Exercise
Restate all of the data precisely, omitting nothing.

[Data entries]
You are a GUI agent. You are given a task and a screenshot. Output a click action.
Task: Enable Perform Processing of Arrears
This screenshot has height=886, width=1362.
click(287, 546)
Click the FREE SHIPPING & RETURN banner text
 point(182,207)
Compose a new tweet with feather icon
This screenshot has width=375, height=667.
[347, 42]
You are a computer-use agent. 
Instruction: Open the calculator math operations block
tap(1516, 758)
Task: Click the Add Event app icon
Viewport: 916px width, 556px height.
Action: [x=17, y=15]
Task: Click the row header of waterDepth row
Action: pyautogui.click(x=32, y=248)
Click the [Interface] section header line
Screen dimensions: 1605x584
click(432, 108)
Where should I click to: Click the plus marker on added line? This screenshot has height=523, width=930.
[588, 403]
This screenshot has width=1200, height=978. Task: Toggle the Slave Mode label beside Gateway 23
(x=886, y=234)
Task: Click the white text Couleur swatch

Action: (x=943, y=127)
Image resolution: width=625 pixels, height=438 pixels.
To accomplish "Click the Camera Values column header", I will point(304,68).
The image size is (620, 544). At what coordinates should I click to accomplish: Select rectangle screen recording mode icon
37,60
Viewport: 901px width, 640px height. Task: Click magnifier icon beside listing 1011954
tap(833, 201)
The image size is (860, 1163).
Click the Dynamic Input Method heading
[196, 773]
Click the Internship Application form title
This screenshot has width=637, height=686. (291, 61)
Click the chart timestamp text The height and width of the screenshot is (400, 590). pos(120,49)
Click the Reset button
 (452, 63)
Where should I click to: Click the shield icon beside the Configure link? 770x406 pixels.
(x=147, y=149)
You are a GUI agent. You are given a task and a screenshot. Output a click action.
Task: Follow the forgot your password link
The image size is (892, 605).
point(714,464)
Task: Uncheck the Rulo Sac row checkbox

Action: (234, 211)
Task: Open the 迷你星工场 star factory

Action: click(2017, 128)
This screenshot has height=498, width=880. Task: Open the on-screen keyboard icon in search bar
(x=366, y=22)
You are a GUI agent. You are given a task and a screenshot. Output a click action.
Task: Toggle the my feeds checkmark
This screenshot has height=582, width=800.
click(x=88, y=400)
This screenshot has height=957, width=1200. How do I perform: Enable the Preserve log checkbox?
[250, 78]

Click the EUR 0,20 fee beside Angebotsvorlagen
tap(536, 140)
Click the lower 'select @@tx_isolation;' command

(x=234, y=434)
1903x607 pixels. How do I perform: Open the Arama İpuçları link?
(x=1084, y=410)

Problem solution
You are a GUI agent. You are given a task and a screenshot. Output a click action.
Task: Enable Perform Processing of Arrears
This screenshot has height=886, width=1362.
click(287, 546)
Click the FREE SHIPPING & RETURN banner text
 point(182,207)
Compose a new tweet with feather icon
This screenshot has width=375, height=667.
[347, 42]
You are a computer-use agent. 
Instruction: Open the calculator math operations block
tap(1516, 758)
Task: Click the Add Event app icon
Viewport: 916px width, 556px height.
Action: [x=17, y=15]
Task: Click the row header of waterDepth row
Action: pyautogui.click(x=32, y=248)
Click the [Interface] section header line
Screen dimensions: 1605x584
click(432, 108)
Where should I click to: Click the plus marker on added line? This screenshot has height=523, width=930.
[588, 403]
This screenshot has width=1200, height=978. Task: Toggle the Slave Mode label beside Gateway 23
(x=886, y=234)
Task: Click the white text Couleur swatch

Action: (x=943, y=127)
Image resolution: width=625 pixels, height=438 pixels.
To accomplish "Click the Camera Values column header", I will point(304,68).
The image size is (620, 544). At what coordinates should I click to accomplish: Select rectangle screen recording mode icon
37,60
Viewport: 901px width, 640px height. Task: Click magnifier icon beside listing 1011954
tap(833, 201)
The image size is (860, 1163).
Click the Dynamic Input Method heading
[196, 773]
Click the Internship Application form title
This screenshot has width=637, height=686. (291, 61)
Click the chart timestamp text The height and width of the screenshot is (400, 590). pos(120,49)
Click the Reset button
 (452, 63)
Where should I click to: Click the shield icon beside the Configure link? 770x406 pixels.
(x=147, y=149)
You are a GUI agent. You are given a task and a screenshot. Output a click action.
Task: Follow the forgot your password link
The image size is (892, 605).
point(714,464)
Task: Uncheck the Rulo Sac row checkbox

Action: (234, 211)
Task: Open the 迷你星工场 star factory

Action: click(2017, 128)
This screenshot has height=498, width=880. Task: Open the on-screen keyboard icon in search bar
(x=366, y=22)
You are a GUI agent. You are given a task and a screenshot. Output a click action.
Task: Toggle the my feeds checkmark
This screenshot has height=582, width=800.
click(x=88, y=400)
This screenshot has height=957, width=1200. How do I perform: Enable the Preserve log checkbox?
[250, 78]

Click the EUR 0,20 fee beside Angebotsvorlagen
tap(536, 140)
Click the lower 'select @@tx_isolation;' command

(x=234, y=434)
1903x607 pixels. How do I perform: Open the Arama İpuçları link?
(x=1084, y=410)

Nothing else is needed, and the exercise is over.